Some friends of mine have recently asked me, “What do you think of A.I.’s implications for your field of work?”
My initial response was to discuss the difference between text generation and writing, though I’d definitely propose that many people working as content marketers, editors, and writers will need to get familiar with A.I. tools. (I’ve dabbled in A.I. since 2021.)
The notion that people won’t get replaced with A.I., but people who work with A.I., rings true in each of these fields.
Still, comparing generating text with A.I. to writing is similar to comparing chefing and cooking machines like the Thermomix. You’ll still get to eat food, but it’s an entirely different process and experience.
I recently came across Kent Beck’s hypothesis after trying ChatGPT, “The value of 90% of my skills just dropped to $0. The leverage for the remaining 10% went up 1000x. I need to recalibrate.” He elaborated on this in an essay about it here, which was curious; particularly, “I do not have the answer for which skills are in the 90% & which are in the 10%.”
In marketing, I believe a large part of the 10% will involve taste. While there may be a few objectively best ways to write code, there are numerous best ways to do marketing, editing, and writing. Billy Oppenheimer’s insight, “The tools will no doubt get better at pulling relevant quotes. But I’m less confident they’ll ever solve the perennial mysteries of taste and discernment.”
As for me, I have some starting points of what I believe will still be worth a lot in marketing, editing, and writing, and what will be worth more:
Creative direction and brand. Both of these rely on tasteful repetition. Deciding what to say, when to say it, and how to say it, will be more valuable than before. Similarly, deciding what not to do will be more valuable. Are you gonna have your A.I. write another post defining “cheugy” or “riz”? Where will that get you?

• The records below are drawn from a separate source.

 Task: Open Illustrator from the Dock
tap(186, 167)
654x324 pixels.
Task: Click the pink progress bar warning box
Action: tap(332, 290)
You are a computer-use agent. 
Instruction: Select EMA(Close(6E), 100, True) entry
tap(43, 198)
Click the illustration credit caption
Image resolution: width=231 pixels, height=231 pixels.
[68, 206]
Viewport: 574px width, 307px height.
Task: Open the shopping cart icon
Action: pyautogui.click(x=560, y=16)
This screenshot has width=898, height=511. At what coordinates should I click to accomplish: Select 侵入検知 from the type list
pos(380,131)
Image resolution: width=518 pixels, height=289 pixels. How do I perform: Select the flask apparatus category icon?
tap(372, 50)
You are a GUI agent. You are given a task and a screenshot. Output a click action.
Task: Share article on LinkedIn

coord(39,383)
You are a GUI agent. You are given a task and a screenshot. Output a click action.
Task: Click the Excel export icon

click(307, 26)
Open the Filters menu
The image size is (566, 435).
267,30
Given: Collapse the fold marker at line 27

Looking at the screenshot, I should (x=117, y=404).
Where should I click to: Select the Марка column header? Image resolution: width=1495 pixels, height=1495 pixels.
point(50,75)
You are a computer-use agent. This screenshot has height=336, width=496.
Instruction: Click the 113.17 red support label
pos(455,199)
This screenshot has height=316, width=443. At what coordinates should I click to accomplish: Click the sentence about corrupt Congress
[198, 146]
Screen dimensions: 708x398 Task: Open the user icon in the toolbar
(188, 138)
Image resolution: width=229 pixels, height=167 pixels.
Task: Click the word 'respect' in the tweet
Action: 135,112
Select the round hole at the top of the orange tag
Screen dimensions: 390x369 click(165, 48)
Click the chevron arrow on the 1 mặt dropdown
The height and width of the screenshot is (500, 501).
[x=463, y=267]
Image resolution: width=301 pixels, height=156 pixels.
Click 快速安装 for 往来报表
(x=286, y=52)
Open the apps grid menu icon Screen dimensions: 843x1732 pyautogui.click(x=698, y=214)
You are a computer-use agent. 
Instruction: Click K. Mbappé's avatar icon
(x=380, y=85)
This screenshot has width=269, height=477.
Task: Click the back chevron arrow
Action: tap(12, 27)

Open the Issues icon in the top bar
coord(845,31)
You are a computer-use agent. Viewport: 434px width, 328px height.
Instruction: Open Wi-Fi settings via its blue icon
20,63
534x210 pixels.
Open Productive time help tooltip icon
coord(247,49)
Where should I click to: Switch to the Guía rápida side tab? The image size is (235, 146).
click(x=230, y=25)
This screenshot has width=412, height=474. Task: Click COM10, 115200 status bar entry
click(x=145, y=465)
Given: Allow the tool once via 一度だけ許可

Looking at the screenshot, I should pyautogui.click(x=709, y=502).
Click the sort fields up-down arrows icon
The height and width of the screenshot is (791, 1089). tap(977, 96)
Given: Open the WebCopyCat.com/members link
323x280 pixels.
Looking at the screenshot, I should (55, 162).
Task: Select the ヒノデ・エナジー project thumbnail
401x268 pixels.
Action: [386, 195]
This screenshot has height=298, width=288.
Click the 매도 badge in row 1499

Content strategy. This is the umbrella term for identifying story opportunities, as well as the overlooked craft of promoting work, getting people to read, building relationships with readers, featuring people (permissionless co-marketing), etc. It requires constantly surfing the waves of social media, and translating ideas into different modalities and platforms. The taste and judgement to make these decisions well will increase in value.
Art direction. I’ve lost count of the number of times I’ve heard, “Wow, that’s a beautiful cover,” for Creative Doing, and the number of times cover art got more attention than the article itself, or even a headline. That’s not a bad thing inherently, that’s just how the chips are falling—people don’t have enough time to read.
Audience development. Knowing what your audience wants; perhaps being a part of the audience and participating in the community. Building relationships with people. This will increase in value.
Developmental editing will be much more valuable. With the increase in text generation, editing will be the next bottleneck for people. In particular, developmental editing will need to take place with a person, not an A.I. tool. Similarly, punching up voice and tone will also be more valuable—it adds the human touch. Rewriting will be more valuable.
Conversely, I am absolutely certain that there are ways for each person in these fields to use A.I. to augment their skills or work as research or collaborative partners in each of these skills.